Stanford will invest in companies founded by students

“The prestigious American university Stanford will now invest in start-ups.” Thus begins an article in the newspaper Le Monde. The author, Jerome Marin, is rather negative about this decision, as the following quote shows: “The confusion is fueled even at the top of the university: the president has close ties with several giants of Silicon Valley, including Google as it is a member of the Board.” Without trying to argue, I think the reporter is misled.

Stanford va investir

But before I give you my point of view , I’d like to mention that I looked for other articles related to the topic, I found at least two :
– That of TechCrunch, close in spirit to Le Monde’s one, Stanford University Is Going To Invest In Student Startups Like A VC Firm. The article is also critical but I think better informed… and it also deals with the tension between the academic and business worlds. “That tension between academia and industry was highlighted this past spring when a number of students dropped out of school to start Clinkle”.
with references to another New Yorker article.
– The press release by Stanford University, StartX, Stanford University and Stanford Hospital & Clinics announce $3.6M grant and venture fund. If you read the statement carefully, it is about a gift from Stanford to StartX and a joint Stanford-StartX fund. StartX is an accelerator created by Stanford students and I understand that the University therefore supports this initiative. There is no mention, however, of a fund managed by Stanford as a VC fund.

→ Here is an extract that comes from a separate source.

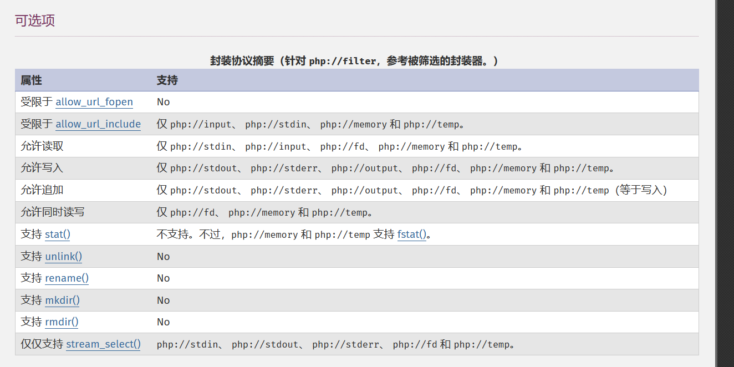Viewport: 734px width, 367px height.
Task: Click the vertical scrollbar on the right edge
Action: (x=725, y=183)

The reason I think the reporter is mistaken is when he says that “Stanford will invest in companies created by its students”. As if it was new. Even if I agree that the stakes taken in start-ups in exchange for licensing of intellectual property is not an investment per se, Stanford still has acquired stakes in more than 170 of its spin-offs in the past . In addition the Stanford endowment has invested on an individual basis in many start-ups in the past (not to mention in many VC funds). For example, I found in a database I am building on Stanford-related companies, that Stanford invested in Aion (1984), Convergent (1980), Gemfire (1995), Metreo (2000), Tensilica (1998). Website LinkSv mentions Stanford invested in 143 companies. [I am aware there might be some confusion between investor and shareholder, so the topic remains somehow confusing].

Finally, in the 2000s, the Office of Technology Transfer at Stanford managed two funds, the Birdseed Fund (for amounts of $5k to $25k) and the Gap Fund ($25k to $250k) as shown the 2002 OTL annual report.

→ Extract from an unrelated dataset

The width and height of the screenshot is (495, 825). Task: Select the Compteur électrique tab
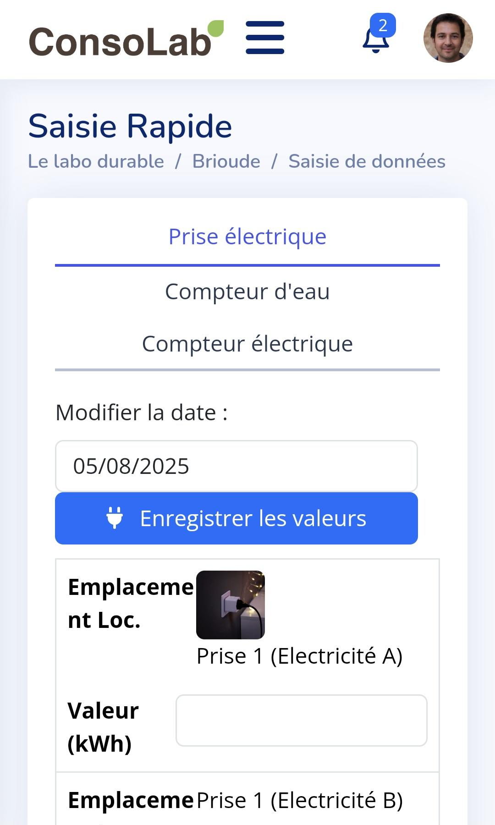(x=248, y=344)
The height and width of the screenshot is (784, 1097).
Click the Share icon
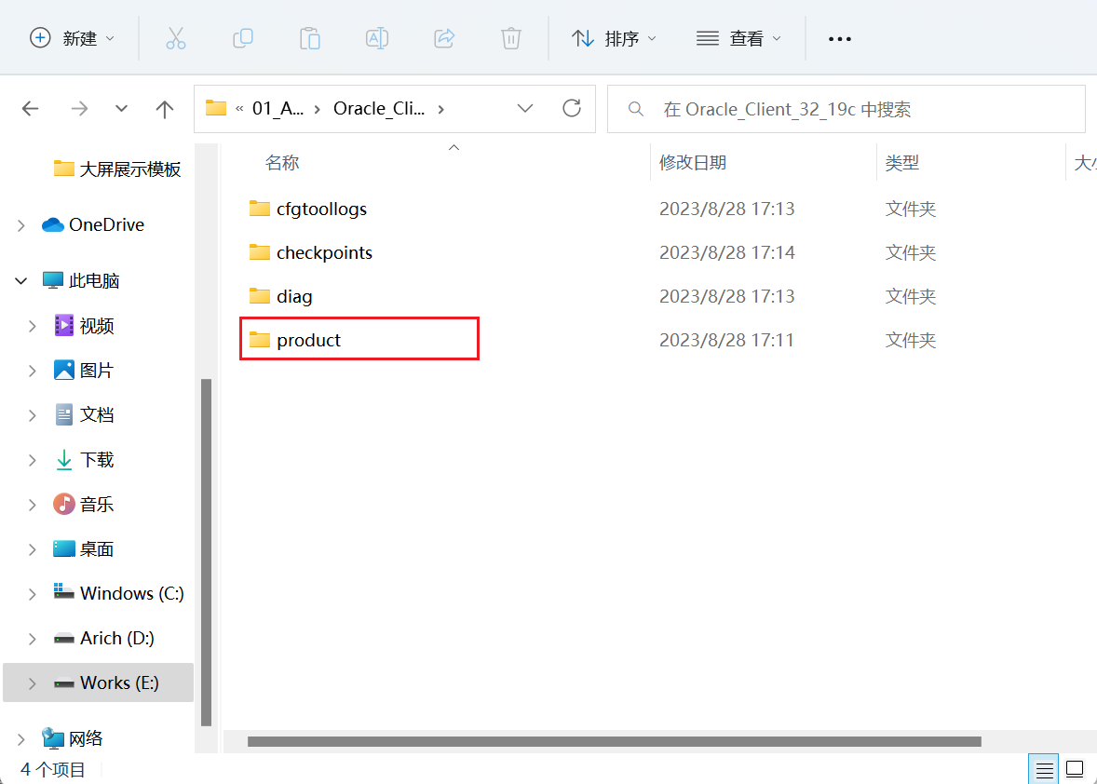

It is not at all new that Stanford invests in its start-ups. There has also always been tension, let’s do not deny it either. A little-known example of Cisco-Stanford early relationship. So nothing new under the sun. But you will not be surprised if I add that the overall result seems (is) extremely positive for all stakeholders, the university (including in its academic dimension), individuals, start-ups and the economy in general.